Large-volume vitrification of human biopsied and non-biopsied blastocysts: a simple, robust technique for cryopreservation

Reed, Michael; Said, Al-Hasen; Thompson, Douglas; Caperton, Charles
February 2015
Journal of Assisted Reproduction & Genetics;Feb2015, Vol. 32 Issue 2, p207
Academic Journal
Purpose: To evaluate the transition from a proven slow-cooling cryopreservation method to a commercial large-volume vitrification system for human blastocysts. Methods: Retrospective analysis of de-identified laboratory and clinical data from January 2012 to present date for all frozen embryo replacement (FET) cycles was undertaken. Cryopreservation of trophectoderm-biopsied or non-biopsied blastocysts utilized during this time period was logged as either slow-cooling, small-volume vitrification, or large-volume vitrification. Blastocyst survival post-warm or post-thaw, clinical pregnancy following FET, and implantation rates were identified for each respective cryopreservation method.
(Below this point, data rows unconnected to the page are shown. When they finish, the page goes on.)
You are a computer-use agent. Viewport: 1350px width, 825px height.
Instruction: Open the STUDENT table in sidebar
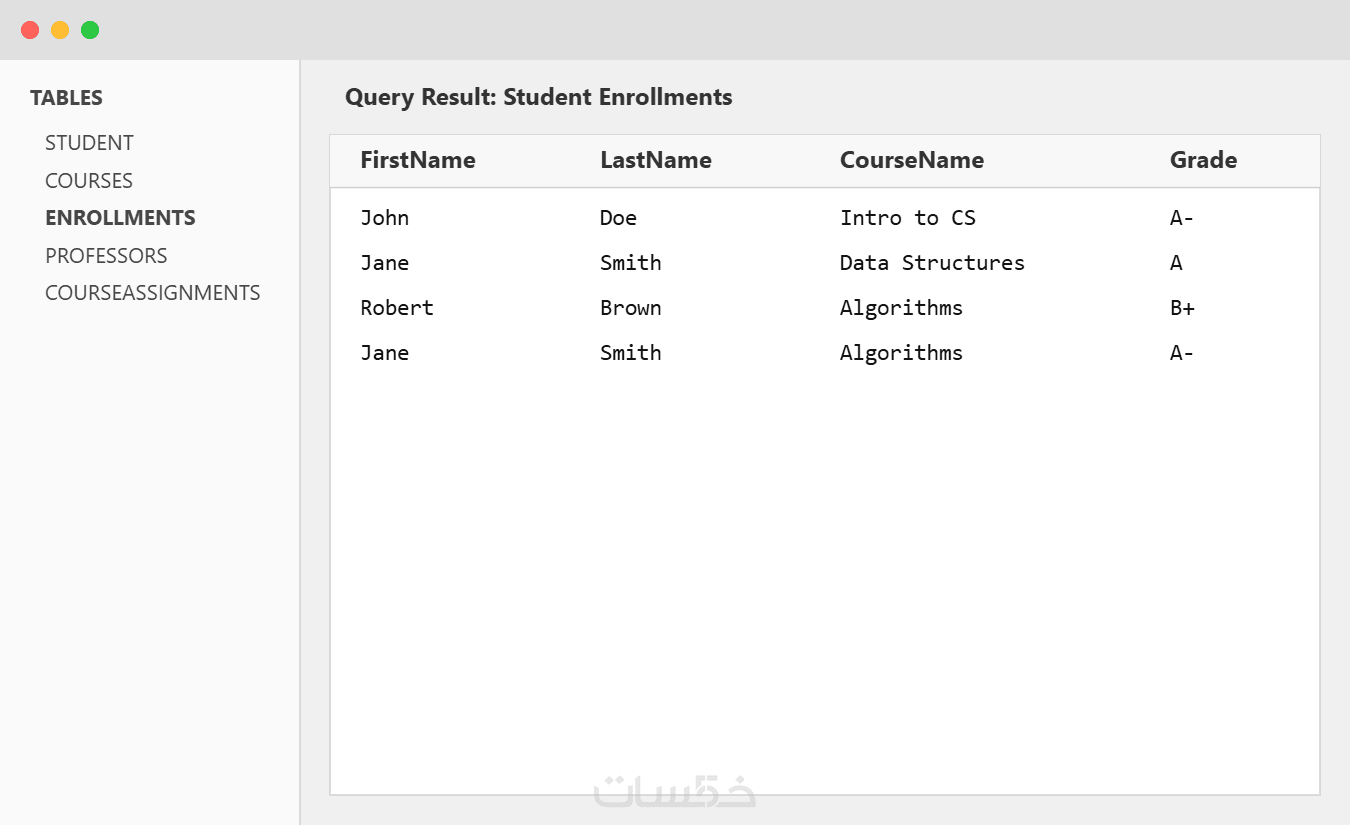pyautogui.click(x=89, y=143)
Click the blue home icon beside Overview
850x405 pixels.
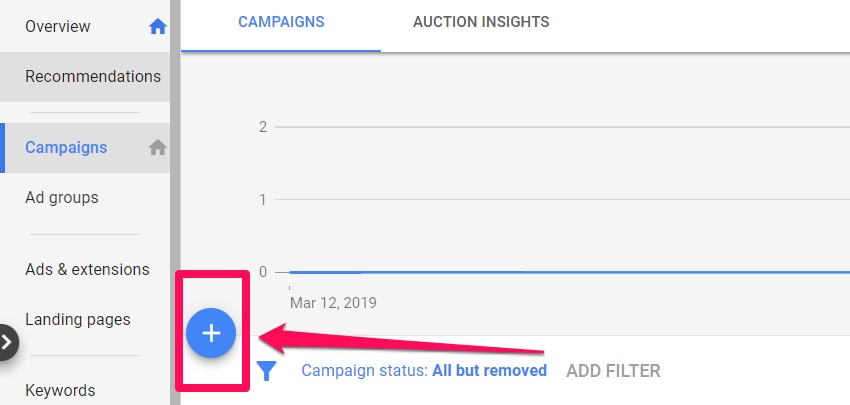(158, 26)
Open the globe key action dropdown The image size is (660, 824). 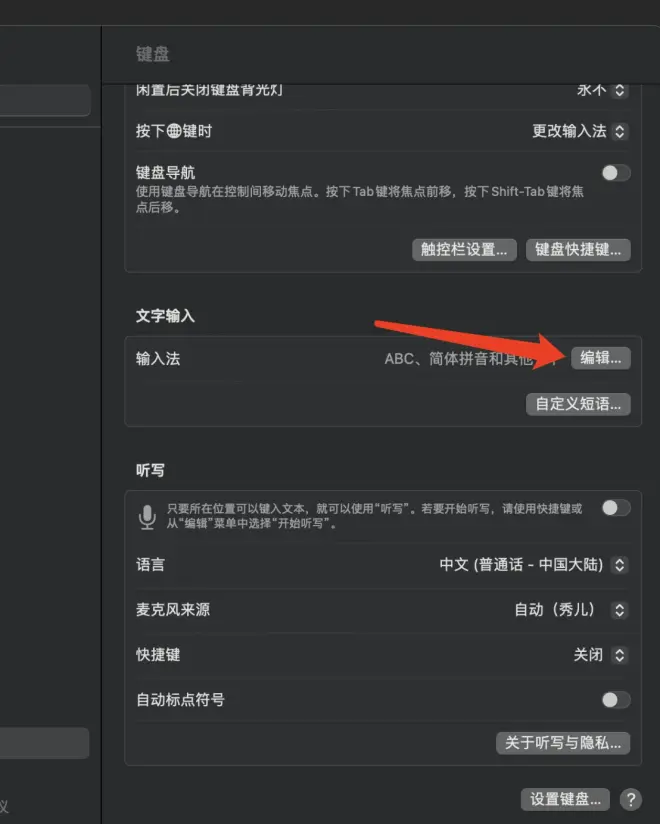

Results: Embryo survival was highest for large-volume vitrification compared to micro-volume vitrification and slow-cooling; 187/193 (96.9 %), 27/32 (84.4 %), and 244/272 (89.7 %), respectively. Survival of biopsied and non-biopsied blastocysts vitrified using the large-volume system was 105/109 (96.3 %) and 82/84 (97.6 %), respectively. Survival for micro-volume biopsied and non-biopsied blastocysts was 16/30 (83.3 %) and 2/2 (100.0 %) respectively. Slow-cooling post-thaw embryo survival was 272/244 (89.7 %). Clinical pregnancy and implantation rates outcomes for non-biopsied embryos were similar between large-volume and slow-cooling cryopreservation methods, 18/39 (46.2 %) clinical pregnancy and 24/82 (29.3 %) implantation/embryo, and 52/116 (44.8 %) clinical pregnancy and 67/244 (27.5 %) implantation/embryo, respectively. Comparing outcomes for biopsied embryos, clinical pregnancy and implantation rates were 39/67 (58.2 %) clinical pregnancy and 50/105 (47.6 %) implantation/embryo and 4/16 (25 %) clinical pregnancy and 6/25 (24.0 %) implantation/embryo, respectively. Conclusions: The LifeGlobal large-volume vitrification system proved to be very reliable, simple to learn and implement in the laboratory. Clinically large-volume vitrification was as, or more effective compared to slow-cooling cryopreservation in terms of recovery of viable embryos in this laboratory.